__Your objective__
Upon reaching the line that contains "Task: Switch to the Network tab" in the records below, begin repeating every line exactly through the last one, skipping pictures.

__Record extracts__

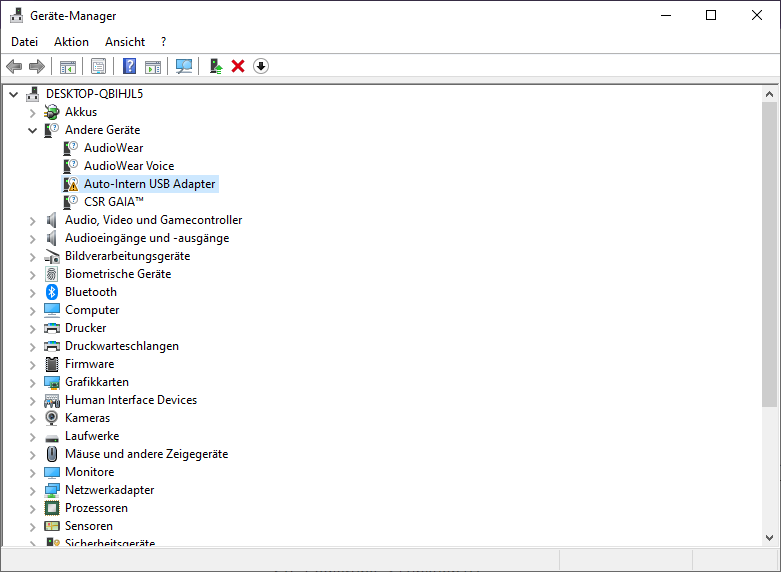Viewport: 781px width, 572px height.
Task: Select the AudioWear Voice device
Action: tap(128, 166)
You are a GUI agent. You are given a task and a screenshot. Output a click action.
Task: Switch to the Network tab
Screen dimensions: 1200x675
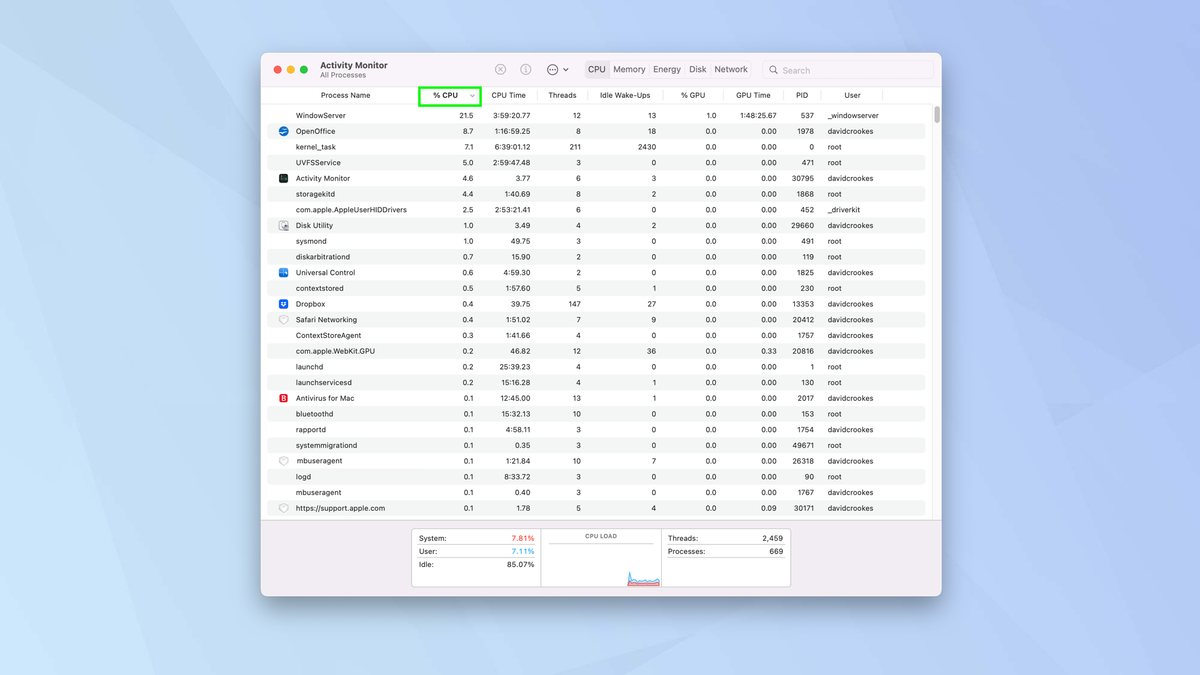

__Task response__
Task: Switch to the Network tab
Screen dimensions: 1200x675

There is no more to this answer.